There are other peculiar little apps I find essential to maintaining "mental hygiene" while working on the computer. Like Divvy, a utility for resizing windows and snapping them to a grid system onscreen. Why did I pay money for something that I can do for free using my mouse? It's hard to explain, but I spend so much time staring at this 15-inch rectangle of a screen, I really need it to be orderly, and Divvy makes maintaining that orderliness feel completely effortless. I also love FuzzyClock, which replaces the system clock with a natural-language estimate (instead of "11:43," it will read "quarter to noon"). Timekeeping feels less neurotic to me that way -- what do I care about the "difference" between 11:43 and 11:46? And Soulver is a completely brilliant replacement for the Mac calculator: it's a non-skeuomorphic all-purpose arithmetic-doer, sort of an ultra-lightweight combination of TextEdit and Excel.
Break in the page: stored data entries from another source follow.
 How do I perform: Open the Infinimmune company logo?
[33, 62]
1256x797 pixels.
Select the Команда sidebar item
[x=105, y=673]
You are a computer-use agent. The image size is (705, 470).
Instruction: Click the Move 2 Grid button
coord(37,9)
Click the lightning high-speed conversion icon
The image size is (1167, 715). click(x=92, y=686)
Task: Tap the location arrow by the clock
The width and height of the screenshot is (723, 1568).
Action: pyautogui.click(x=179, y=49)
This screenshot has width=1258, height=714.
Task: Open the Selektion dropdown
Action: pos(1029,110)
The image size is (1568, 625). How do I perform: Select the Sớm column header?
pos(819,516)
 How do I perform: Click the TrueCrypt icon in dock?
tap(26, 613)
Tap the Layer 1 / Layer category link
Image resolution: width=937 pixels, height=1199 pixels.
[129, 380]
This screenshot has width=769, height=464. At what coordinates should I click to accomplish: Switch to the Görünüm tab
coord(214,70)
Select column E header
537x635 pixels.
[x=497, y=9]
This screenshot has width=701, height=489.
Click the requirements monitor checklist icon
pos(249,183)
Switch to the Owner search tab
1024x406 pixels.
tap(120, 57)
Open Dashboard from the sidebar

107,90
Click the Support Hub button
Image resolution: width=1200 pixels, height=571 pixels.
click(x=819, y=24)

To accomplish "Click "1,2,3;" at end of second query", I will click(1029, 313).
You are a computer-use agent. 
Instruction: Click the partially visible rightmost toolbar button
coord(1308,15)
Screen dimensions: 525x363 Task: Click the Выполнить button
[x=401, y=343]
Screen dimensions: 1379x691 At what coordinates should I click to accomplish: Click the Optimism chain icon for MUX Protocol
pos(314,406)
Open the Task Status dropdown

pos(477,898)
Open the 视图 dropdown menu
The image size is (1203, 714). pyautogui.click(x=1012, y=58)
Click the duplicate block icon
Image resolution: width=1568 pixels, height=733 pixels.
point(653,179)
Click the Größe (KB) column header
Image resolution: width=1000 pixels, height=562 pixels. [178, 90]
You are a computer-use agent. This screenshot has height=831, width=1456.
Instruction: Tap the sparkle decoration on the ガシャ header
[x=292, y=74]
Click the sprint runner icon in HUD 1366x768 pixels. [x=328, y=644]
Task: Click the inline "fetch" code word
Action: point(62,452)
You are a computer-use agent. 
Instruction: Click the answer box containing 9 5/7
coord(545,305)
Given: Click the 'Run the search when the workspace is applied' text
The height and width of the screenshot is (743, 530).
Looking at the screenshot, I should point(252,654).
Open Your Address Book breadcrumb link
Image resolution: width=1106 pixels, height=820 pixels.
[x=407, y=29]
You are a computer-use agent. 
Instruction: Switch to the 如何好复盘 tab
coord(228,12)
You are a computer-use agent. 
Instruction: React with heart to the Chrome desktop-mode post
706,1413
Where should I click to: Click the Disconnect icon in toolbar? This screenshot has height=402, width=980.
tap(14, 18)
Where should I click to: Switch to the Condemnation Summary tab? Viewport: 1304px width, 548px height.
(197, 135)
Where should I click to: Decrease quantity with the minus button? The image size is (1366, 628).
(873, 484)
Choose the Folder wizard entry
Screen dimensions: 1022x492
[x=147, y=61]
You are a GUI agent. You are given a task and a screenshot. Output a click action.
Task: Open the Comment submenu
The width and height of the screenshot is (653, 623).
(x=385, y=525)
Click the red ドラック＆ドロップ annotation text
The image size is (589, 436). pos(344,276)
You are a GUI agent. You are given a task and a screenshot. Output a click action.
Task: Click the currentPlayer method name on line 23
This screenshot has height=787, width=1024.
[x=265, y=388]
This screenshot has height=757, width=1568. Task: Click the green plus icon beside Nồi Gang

Finally, I rely on an extremely well-designed webapp called Harvest for my freelance backoffice tasks like time-tracking and invoicing. It has a Dashboard widget that I can invoke anytime with a keystroke to start and stop project timers, and a great Android app. I use it dozens of times a day. The app generates all kinds of useful reports and makes invoicing and payment tracking effortless. I used to do this annoying admin work manually using an Excel spreadsheet, but Harvest is a lifesaver, well worth the small monthly fee.
What would be your dream setup?
I would optimize the hardware for each of my work postures and have some way of effortlessly linking/mirroring any kind of media and data between them on the fly. For the standing desk, where I do most of my editing, I would have a large external monitor (or maybe two) and a mega-souped-up tower rig like a Mac Pro, a large stack of RAID drives, and a stack of portable external HDDs so I'd never have to think about how to store or move media around. For the easy chair, where I do most of my writing, I'd have a 13-inch MacBook Air that was powerful enough to edit on in a pinch but mostly just as fast and lightweight as possible for moving around with. The goal would be that any time I wanted to switch postures I could (for example) just close the laptop, move over to the standing desk rig, and have everything waiting for me there (or at least instantly accessible) in the same state I left it in... and vice versa.
I would also have some sort of virtualized media management system for collaborating remotely with editors and clients on filmmaking projects. Something like Aframe, but designed (and priced) to scale more towards the web-based short projects I tend to do, rather than large TV series and feature film productions.
My whole office is a kind of integrated "interface" for working, so like any kind of UI, I want it just "there" enough to always have exactly what I need ready, instantly, but not get in the way or make a big deal about itself.